[[ Page extract open ]]

Research published on January 7 in the journal Nature Genetics shows that identical twins differ by an average of 5.2 genetic mutations. The authors argue that these small differences between twins’ genetic code could change how scientists study human development.
The study of 381 pairs of identical twins and two sets of identical triplets found that only 38 were genetically identical, Tina Hesman Saey reports for Science News. Most had just a few points of genetic mismatch, but 39 had more than 100 differences in their DNA. The findings could impact future studies of the ways that the environment affects disease and human development. In such studies, scientists often assume that pairs of identical twins have identical DNA, so their differences can be explained by the environments they grew up in.
“Before you can make that interpretation, you’d better make sure that one of them does not have a de novo [randomly introduced] mutation in an important gene that the other one does not,” says Kari Stefansson, CEO of DeCODE Genetics and lead author of the new study, to the Scientist magazine’s Catherine Offord. “So this certainly places a new kind of burden on those who use identical twins to establish the separation between nature and nurture.”
The researchers sequenced the full DNA code of cells found in cheek swabs and blood samples from not only the twins, but also their parents, their children, and their children’s other parent, Nicoletta Lanese reports for Live Science. With three generations of genetic information, the researchers could not only figure out where specific mutations appeared in the DNA code, but when, by determining at what stage in their embryonic development the mutations occurred.
The genetic mutations observed in the study mostly involved a single building block of the DNA code, called a base, mistakenly swapped for a different one. In some cases, letters were either inserted or deleted. Working at the scale of a human genome, a few changes may not cause much of a difference.
"Such genomic differences between identical twins are still very rare,” says University of Pennsylvania computational biologist Ziyue Gao, who wasn’t involved in the study, to Live Science. The human genome is six billion base pairs long, and the study did not make it clear how many of the mutations would cause significant changes. She adds, “I doubt these differences will have appreciable contribution to phenotypic [or observable] differences in twin studies.”
The mutations covered in the study tend to appear while a cell is replicating, or dividing itself, to create more cells. During that process, the cell has to completely copy all six billion base pairs, and sometimes it makes mistakes. The cell has machinery to correct mistakes, but even those go wrong sometimes, leaving behind small typos. If such a typo is created in a bundle of cells early in human development, then when the bundle splits into two parts, the mutation might not reach both parts equally.

[[ Page extract closed ]]
[[ Provided information open ]]

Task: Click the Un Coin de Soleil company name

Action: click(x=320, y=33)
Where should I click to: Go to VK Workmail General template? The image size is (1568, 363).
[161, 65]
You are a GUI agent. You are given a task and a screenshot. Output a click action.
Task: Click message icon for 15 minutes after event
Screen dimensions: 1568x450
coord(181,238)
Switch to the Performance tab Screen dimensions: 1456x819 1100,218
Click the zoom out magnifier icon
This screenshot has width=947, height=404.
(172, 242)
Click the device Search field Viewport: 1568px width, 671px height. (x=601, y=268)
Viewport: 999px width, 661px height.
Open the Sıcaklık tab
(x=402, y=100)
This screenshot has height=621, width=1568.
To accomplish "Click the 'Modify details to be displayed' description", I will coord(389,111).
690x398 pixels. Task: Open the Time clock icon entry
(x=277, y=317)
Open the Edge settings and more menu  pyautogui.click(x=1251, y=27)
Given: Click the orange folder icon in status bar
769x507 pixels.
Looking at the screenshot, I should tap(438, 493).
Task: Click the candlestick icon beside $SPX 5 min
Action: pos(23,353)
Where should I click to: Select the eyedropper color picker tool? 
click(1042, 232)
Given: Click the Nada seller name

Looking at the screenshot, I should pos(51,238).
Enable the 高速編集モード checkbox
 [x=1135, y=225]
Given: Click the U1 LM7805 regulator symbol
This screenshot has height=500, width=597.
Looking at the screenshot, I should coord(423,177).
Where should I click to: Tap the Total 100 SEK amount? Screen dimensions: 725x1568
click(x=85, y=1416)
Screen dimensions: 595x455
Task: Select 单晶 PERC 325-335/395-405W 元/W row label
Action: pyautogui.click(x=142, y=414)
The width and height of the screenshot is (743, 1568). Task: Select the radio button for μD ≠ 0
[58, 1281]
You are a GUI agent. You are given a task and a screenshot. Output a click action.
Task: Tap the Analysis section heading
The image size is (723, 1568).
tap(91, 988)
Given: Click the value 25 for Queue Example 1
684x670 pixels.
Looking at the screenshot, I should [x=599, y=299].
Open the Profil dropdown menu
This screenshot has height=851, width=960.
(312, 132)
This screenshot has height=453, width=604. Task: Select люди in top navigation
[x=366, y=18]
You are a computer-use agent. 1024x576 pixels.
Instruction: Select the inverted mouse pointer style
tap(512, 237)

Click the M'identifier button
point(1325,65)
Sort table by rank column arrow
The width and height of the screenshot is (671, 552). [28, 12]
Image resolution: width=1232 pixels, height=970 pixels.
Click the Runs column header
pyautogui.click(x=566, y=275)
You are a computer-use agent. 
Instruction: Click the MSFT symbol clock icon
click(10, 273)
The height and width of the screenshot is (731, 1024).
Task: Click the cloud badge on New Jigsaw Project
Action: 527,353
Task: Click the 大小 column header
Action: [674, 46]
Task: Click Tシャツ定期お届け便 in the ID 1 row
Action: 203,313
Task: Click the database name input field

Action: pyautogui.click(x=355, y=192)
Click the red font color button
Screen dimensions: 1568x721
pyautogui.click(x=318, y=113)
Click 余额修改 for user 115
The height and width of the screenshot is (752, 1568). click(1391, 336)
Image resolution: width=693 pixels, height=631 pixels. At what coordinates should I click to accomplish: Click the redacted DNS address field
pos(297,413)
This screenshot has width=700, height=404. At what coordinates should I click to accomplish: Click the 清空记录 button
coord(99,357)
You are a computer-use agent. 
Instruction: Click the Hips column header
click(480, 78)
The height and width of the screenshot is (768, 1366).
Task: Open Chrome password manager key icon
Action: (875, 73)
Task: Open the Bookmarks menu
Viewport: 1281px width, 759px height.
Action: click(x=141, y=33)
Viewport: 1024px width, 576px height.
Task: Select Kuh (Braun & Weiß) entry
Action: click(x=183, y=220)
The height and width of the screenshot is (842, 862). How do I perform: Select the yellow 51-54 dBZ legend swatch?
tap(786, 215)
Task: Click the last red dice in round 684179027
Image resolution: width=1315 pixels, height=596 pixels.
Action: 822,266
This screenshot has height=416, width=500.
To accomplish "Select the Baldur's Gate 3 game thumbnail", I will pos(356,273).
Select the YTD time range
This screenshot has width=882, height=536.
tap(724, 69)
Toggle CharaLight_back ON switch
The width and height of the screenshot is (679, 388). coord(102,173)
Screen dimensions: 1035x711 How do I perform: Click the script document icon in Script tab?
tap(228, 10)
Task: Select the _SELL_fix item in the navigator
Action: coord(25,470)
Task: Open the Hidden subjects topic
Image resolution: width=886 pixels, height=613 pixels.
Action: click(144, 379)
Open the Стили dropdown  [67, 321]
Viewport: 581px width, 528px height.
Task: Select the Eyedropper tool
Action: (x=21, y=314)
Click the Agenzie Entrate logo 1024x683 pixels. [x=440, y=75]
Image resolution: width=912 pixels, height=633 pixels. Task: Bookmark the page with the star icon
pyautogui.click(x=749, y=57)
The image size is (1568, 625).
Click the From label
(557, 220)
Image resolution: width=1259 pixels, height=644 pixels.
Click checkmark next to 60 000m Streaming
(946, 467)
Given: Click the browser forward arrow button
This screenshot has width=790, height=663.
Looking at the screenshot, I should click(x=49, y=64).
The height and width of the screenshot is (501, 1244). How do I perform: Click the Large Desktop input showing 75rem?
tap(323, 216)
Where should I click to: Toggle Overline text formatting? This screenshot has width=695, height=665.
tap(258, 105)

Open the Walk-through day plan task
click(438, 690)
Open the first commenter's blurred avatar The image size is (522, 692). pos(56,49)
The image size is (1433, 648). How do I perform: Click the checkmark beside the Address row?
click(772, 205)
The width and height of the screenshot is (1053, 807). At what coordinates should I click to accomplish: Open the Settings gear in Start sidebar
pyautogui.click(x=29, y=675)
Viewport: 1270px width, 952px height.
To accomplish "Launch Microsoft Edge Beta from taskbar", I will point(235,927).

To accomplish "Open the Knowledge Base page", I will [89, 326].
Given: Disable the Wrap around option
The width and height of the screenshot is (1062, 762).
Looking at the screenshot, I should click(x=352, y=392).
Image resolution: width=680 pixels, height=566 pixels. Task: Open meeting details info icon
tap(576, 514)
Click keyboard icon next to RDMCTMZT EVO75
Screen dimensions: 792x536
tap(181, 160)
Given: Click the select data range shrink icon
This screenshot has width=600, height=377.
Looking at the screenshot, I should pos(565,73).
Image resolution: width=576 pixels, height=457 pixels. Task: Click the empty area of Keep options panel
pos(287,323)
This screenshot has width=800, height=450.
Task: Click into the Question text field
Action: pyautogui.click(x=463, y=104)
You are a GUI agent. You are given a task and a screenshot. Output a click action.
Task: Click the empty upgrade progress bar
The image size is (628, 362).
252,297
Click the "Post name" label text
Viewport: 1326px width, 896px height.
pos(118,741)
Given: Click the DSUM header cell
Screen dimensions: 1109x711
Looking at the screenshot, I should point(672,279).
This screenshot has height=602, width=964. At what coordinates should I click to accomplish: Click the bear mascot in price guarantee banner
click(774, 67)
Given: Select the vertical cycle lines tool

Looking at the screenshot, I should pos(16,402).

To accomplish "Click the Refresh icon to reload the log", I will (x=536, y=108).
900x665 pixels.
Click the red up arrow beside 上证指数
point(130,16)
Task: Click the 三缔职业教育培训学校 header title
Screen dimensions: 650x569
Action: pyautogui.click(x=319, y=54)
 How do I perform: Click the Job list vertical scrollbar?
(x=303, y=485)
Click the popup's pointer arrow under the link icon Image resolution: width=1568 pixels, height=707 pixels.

[[ Provided information closed ]]

[Problems to solve]:
**1.** Which people does the twin-mutation article name?
**2.** Carry the twin-mutation article forward past its final sentence.
These records have no connection to the twin-mutation article.

[Answers to the tasks]:
**1.** Tina Hesman Saey, Kari Stefansson, Catherine Offord, Nicoletta Lanese, Ziyue Gao

**2.**
“We have found a twin pair where one of the twins has mutations in all cells of his body, and they are not found in any cell in the body of the other twin. That means basically that one of the twins is formed solely from the descendant of the cell where the mutation took place,” says Stefansson to the Scientist. “Then we have found twins when the mutation is found in all cells in the body of one of the twins, and in 20 percent of the cells in the body of the other twin. So one of the twins has just formed from the descendant of this one cell where the mutation happened, and the other is formed in part by descendants of that cells and in part by something else.”
The study compared the twins’ DNA to their parents and children to find out when the mutation happened during their development. If the mutation happened very early, then the mutation could be passed along to their children, because it would have ended up in their sperm or eggs. Mutations that happen later in embryonic development might only appear in a person’s non-reproductive cells.
Uppsala University geneticist Jan Dumanski tells the Associated Press’ Christina Larson that the study is “a clear and important contribution” to medical research.
Stefansson adds that the implications go beyond nature-and-nurture twin studies.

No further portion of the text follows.